The first diagnosis was wrong. The CI error said casehub-ledger — and there’s a standalone casehub-ledger library. I sent a message there. They came back quickly: CaseLedgerEntry doesn’t exist in their library. They were right. The class lives in casehub-engine-ledger, an internal module of the engine repo. The package is io.casehub.ledger.model; the standalone library uses io.casehub.ledger.runtime.model. Close enough to mislead, different enough to matter.

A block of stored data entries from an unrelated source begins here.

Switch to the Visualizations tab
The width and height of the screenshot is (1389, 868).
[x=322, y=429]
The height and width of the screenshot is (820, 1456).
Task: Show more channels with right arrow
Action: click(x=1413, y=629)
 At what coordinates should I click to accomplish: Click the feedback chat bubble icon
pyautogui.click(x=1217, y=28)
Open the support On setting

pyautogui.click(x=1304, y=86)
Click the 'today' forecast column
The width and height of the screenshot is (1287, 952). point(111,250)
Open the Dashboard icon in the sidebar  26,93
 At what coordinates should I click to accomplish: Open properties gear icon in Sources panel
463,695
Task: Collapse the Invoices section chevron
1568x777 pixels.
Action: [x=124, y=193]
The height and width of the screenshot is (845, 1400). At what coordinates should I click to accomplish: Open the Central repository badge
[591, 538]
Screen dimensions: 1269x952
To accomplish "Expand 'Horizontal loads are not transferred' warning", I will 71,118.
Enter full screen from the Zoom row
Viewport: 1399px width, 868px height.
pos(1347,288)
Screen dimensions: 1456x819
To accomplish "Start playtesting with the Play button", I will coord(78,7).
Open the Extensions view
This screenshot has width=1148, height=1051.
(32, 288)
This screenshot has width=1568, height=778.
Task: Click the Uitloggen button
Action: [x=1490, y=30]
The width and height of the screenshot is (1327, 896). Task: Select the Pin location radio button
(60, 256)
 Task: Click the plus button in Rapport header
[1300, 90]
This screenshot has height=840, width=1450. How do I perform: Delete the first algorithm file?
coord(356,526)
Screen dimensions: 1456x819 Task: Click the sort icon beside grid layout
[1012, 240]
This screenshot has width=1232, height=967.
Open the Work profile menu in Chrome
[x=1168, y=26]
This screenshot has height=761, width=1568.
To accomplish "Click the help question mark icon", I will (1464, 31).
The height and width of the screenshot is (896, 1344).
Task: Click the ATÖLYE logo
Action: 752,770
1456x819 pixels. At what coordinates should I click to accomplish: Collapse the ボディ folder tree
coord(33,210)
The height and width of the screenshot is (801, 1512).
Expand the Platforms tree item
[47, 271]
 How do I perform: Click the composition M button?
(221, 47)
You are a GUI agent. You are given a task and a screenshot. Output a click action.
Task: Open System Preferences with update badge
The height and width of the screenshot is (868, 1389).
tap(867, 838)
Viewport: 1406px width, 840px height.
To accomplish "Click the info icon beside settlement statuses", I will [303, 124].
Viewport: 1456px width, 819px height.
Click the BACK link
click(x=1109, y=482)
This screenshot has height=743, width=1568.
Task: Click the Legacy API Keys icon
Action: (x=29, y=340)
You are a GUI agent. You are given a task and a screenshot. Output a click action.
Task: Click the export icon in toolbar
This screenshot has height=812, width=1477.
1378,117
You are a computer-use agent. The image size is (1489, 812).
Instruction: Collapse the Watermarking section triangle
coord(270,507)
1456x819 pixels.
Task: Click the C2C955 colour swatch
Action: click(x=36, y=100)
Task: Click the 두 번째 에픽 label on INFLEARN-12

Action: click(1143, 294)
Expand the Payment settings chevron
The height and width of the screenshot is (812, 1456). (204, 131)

Once I looked at the actual CI logs rather than the error summary, it was clear: cannot find symbol: variable tenancyId on CaseLedgerEntry. Engine had added tenancyId in engine#299 but the SNAPSHOT on GitHub Packages predated those commits. Platform was already green. Ledger had recovered automatically once platform deployed. Engine fixed itself at 08:50. Claudony was simply never triggered — engine’s dispatch list only covered flow and openclaw.
One gh workflow run ci.yml --repo casehubio/claudony and it went green.
But that was today’s fix. The real question was how many other repos are in the same position.
We audited the full dependency graph — read every workflow file across fifteen repos, cross-referenced every pom.xml. The gaps were significant. Engine wasn’t notifying claudony, aml, devtown, or life. Eidos was dispatching to devtown and claudony — but neither has eidos as a dependency. Engine does. The dispatch was going to the right neighbourhood but the wrong address. Eidos should trigger engine; engine cascades from there. Ledger wasn’t notifying clinical or life. Work wasn’t notifying clinical or life. Qhorus wasn’t notifying devtown or life. Connectors missed devtown.
Eight workflow files fixed. The eidos correction was the most structurally interesting — it wasn’t a missing entry, it had the wrong entries entirely.
There was also a pre-push hook surprise. Every casehubio repo with the hook configured blocks all pushes regardless of whether there are squash candidates. The hook comment is explicit: “pattern-based detection is insufficient — run full AI analysis every time.” A single clean ci: commit still gets blocked. The intended flow is hook fires, run /git-squash, then git push --no-verify. Worth knowing before the next session.
The multi-tenancy audit that was the original goal is filed as parent#140 — full state across every repo, verified against pom.xml, git history, and CI records.
Qhorus is the one unresolved piece. Local main has diverged from casehubio upstream — different SHAs for the same content, different commit paths. The devtown/life dispatch fix is committed locally but stuck there until someone reconciles the branches.